> _DATA FOR THIS TASK_:

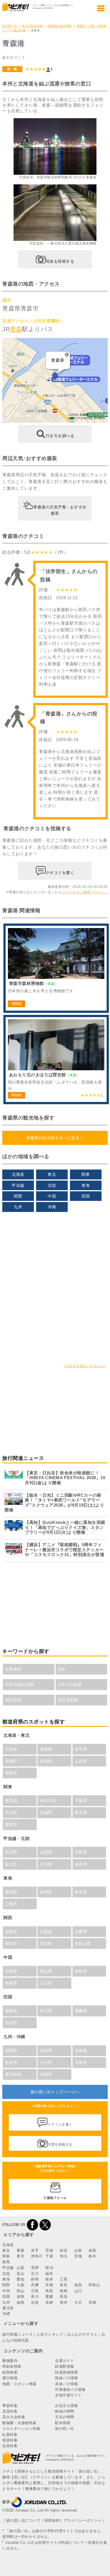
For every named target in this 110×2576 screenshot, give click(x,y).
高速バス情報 (66, 2384)
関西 (18, 1196)
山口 (78, 2291)
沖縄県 (46, 2074)
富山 (20, 2273)
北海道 (18, 1174)
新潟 (49, 2268)
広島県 (11, 1971)
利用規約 (52, 2520)
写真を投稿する (60, 261)
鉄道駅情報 (64, 2366)
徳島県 (11, 2010)
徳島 (20, 2296)
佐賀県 (46, 2050)
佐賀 (35, 2302)
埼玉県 (11, 1812)
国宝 (62, 1669)
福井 (49, 2273)
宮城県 (11, 1761)
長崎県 (81, 2050)
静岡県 (46, 1892)
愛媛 (49, 2296)
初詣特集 (9, 2440)
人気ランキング (50, 2334)
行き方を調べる (60, 435)
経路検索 (9, 2372)
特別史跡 (13, 1700)
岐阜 (49, 2279)
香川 (35, 2296)
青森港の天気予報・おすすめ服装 (60, 510)
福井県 (81, 1864)
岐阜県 (81, 1892)
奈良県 (46, 1943)
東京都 (11, 1800)
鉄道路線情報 (66, 2372)
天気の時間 (64, 2417)
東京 (20, 2256)
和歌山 (94, 2285)
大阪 (20, 2285)
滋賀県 (11, 1943)
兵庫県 (81, 1931)
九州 (18, 1207)
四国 (86, 1196)
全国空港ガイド (68, 2395)
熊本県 (11, 2062)
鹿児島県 (13, 2074)
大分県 (46, 2062)
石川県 (46, 1864)
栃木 (92, 2256)
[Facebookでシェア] (32, 2225)
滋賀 (78, 2285)
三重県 (11, 1904)
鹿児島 (8, 2308)
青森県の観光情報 (60, 25)
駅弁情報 (62, 2423)
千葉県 (81, 1800)
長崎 (49, 2302)
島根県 (11, 1983)
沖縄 (52, 1207)
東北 (52, 1174)
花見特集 (9, 2411)
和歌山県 (83, 1943)
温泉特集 (9, 2446)
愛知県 (11, 1892)
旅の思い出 (9, 25)
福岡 (20, 2302)
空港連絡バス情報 (70, 2389)
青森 (16, 329)
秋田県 (46, 1761)
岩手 (35, 2250)
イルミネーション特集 (21, 2428)
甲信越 (18, 1185)
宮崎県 (81, 2062)
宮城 (49, 2250)
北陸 (52, 1185)
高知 (63, 2296)
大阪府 (46, 1931)
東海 (86, 1185)
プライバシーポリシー (82, 2520)
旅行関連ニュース (17, 2334)
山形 (78, 2250)
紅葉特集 (9, 2434)
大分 (78, 2302)
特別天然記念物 (19, 1684)
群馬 (6, 2262)
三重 (63, 2279)
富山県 (11, 1864)
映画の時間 (64, 2411)
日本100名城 (70, 1684)
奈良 (63, 2285)
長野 (35, 2268)
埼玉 (63, 2256)
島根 (63, 2291)
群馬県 (11, 1824)
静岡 (35, 2279)
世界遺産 (13, 1669)
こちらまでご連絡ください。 (85, 892)
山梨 (20, 2268)
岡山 (20, 2291)
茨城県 (46, 1812)
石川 (35, 2273)
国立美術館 (68, 1700)
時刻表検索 (11, 2366)
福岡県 (11, 2050)
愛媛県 (81, 2010)
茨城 (78, 2256)
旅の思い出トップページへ (55, 2092)
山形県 (81, 1761)
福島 (92, 2250)
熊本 (63, 2302)
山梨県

> _TASK BRIEF_: Among the records above, a stretch begins at the line containing "千葉県 (81, 1800)" and ends at the line containing "イルミネーション特集 (21, 2428)". Restate that stretch word for word, and nothing else.

> _EXERCISE RESULT_:
千葉県 (81, 1800)
長崎 (49, 2302)
島根県 (11, 1983)
沖縄 (52, 1207)
東北 (52, 1174)
花見特集 (9, 2411)
和歌山県 (83, 1943)
温泉特集 (9, 2446)
愛知県 (11, 1892)
旅の思い出 (9, 25)
福岡 (20, 2302)
空港連絡バス情報 (70, 2389)
青森 (16, 329)
秋田県 (46, 1761)
岩手 (35, 2250)
イルミネーション特集 (21, 2428)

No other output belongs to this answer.